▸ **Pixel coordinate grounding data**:
====================

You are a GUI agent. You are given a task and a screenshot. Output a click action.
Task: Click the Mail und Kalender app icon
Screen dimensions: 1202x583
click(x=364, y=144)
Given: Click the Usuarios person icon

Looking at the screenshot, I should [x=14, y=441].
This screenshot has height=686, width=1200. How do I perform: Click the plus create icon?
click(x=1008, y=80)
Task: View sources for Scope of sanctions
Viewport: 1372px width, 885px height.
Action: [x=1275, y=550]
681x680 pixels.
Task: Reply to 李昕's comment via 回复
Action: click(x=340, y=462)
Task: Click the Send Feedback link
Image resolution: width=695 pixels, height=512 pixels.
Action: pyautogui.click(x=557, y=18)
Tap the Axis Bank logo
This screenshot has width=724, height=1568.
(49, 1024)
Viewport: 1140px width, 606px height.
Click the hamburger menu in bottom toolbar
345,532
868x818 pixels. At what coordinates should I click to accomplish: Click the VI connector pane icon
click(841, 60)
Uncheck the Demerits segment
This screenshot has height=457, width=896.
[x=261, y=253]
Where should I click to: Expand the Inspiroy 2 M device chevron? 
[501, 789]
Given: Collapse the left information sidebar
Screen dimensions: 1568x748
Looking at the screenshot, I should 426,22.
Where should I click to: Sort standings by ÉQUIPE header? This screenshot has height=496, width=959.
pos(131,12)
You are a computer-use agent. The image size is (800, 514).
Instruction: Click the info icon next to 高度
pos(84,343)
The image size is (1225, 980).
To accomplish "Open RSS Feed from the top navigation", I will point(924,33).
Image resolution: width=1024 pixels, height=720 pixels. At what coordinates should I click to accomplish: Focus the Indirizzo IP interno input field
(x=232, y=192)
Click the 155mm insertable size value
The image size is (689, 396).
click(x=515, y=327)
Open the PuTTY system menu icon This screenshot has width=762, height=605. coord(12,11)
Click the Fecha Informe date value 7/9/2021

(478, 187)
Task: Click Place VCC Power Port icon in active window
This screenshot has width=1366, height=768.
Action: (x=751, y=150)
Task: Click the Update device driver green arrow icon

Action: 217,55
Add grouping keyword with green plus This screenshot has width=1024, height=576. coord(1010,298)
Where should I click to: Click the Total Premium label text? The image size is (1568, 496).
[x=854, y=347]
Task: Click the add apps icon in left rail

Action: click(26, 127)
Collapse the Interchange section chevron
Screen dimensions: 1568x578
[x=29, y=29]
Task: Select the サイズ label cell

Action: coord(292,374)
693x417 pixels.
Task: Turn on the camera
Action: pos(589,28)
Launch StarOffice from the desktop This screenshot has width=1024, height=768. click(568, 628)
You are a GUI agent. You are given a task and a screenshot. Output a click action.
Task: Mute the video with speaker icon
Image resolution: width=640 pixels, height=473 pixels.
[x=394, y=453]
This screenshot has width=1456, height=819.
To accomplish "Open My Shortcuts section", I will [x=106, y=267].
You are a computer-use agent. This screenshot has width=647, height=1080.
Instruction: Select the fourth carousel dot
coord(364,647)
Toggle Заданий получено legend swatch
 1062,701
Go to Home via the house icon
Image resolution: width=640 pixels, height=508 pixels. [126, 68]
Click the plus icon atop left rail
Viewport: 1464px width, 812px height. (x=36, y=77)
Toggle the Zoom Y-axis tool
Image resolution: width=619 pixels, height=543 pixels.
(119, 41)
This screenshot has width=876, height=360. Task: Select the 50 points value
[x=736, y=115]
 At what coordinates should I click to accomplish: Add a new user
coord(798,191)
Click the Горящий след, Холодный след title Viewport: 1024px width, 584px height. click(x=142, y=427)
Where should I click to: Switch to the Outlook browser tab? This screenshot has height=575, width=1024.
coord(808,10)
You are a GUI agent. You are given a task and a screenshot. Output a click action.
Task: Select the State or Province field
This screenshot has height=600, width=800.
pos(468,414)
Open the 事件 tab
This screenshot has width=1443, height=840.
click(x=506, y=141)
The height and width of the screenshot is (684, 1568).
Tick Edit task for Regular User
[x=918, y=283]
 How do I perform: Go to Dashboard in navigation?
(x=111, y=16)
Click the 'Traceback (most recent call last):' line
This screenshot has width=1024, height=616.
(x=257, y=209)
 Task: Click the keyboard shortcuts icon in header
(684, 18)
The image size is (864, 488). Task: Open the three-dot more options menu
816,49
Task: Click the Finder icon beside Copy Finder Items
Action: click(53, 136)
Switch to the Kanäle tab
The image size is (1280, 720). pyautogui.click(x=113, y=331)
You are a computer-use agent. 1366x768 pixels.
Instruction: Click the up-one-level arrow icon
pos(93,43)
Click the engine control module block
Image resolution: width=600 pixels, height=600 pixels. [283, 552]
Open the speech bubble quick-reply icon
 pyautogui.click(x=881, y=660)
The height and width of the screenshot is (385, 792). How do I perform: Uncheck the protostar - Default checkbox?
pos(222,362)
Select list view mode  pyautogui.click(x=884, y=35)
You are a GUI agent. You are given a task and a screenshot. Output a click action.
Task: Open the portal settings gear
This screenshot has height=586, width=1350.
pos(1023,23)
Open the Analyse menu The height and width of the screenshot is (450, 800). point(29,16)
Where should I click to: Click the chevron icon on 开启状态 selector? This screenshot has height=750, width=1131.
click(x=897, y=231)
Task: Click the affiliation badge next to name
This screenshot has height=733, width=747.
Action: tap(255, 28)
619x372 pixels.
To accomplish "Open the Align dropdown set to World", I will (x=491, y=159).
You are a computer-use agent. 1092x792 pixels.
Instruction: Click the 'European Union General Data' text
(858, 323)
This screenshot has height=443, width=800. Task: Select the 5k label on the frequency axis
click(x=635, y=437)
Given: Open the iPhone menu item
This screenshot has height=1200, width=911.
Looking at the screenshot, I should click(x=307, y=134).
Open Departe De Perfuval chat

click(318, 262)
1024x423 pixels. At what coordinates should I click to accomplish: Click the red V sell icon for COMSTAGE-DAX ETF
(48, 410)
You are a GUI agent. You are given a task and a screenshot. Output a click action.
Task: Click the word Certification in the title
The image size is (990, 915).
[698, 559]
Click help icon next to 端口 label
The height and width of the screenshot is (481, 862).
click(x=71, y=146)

====================

▸ **WHAT THE EXERCISE ASKS**: For each line of the entries that holds the word "will", pull that line out.

▸ **ANSWER TO THIS EXERCISE**:
To accomplish "Open RSS Feed from the top navigation", I will point(924,33).
To accomplish "Open My Shortcuts section", I will [x=106, y=267].
To accomplish "Open the Align dropdown set to World", I will (x=491, y=159).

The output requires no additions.